▶ [PAGE EXCERPT]:
□ □ □ □
Understanding Section 162 CrPC

Section 162 states that no statement made by any person to a police officer during an investigation can be used for any purpose (at any inquiry or trial), except for the purpose of contradicting such a person, when the witness denies or varies any part of his statement. It is critical to understand that a statement made to the police is not a confession; it is merely a piece of information given during the investigation process.

Key Provisions of Section 162 CrPC

  1. Admissibility of Statements: The statements recorded by the police during an investigation are not considered substantive evidence and cannot be used for the purpose of a trial, except for contradicting the person who made the statement.
  2. No Requirement of Signature: As per Section 162(1), the police cannot obtain a signature on any statement it records during an investigation.
  3. Exemption in Case of Dying Declarations: Section 162(2) allows for an exception to the rule in the form of dying declarations. If the person who made the statement is dead, incapable of giving evidence, or cannot be found, the statement can be admitted as evidence.

Implications of Section 162 CrPC

Section 162 is a crucial aspect of India’s criminal law as it safeguards individuals from potential police coercion and upholds the principle of a fair trial. It maintains the right to silence as a fundamental principle, not allowing statements to the police during an investigation to be used against a person.

However, the provision also includes a cautionary measure, in the form of a contradiction clause. This ensures that a person cannot easily retract from their statement during the trial without some consequences.

Section 162, like other legal provisions, requires careful interpretation and application. Through various judgements, courts have provided guidance on its usage. For instance, inPakala Narayana Swami vs Emperor (1939)’, it was clarified that a confession made to police during an investigation is not admissible as evidence, emphasizing the importance of Section 162 in ensuring fairness in criminal proceedings.
□ □ □ □
▶ [RECORDED INFORMATION]:
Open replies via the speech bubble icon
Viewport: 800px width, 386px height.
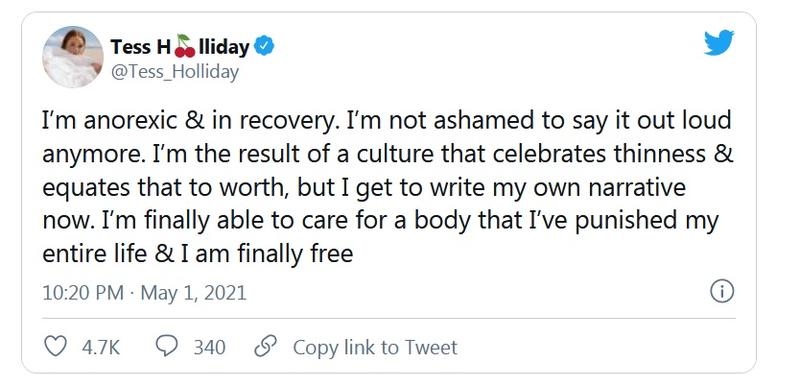point(166,347)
□ □ □ □
▶ [WRITTEN PROBLEM]: Sum up the excerpt on Section 162 CrPC above in two sentences.

▶ [SOLVED EXERCISE]: Under Section 162 CrPC, a statement made to a police officer during an investigation can't be used at any inquiry or trial, except to contradict the person who made it if they deny or change part of it. This protects people from possible police coercion and upholds a fair trial, while the contradiction clause keeps a person from easily backing away from their statement at trial.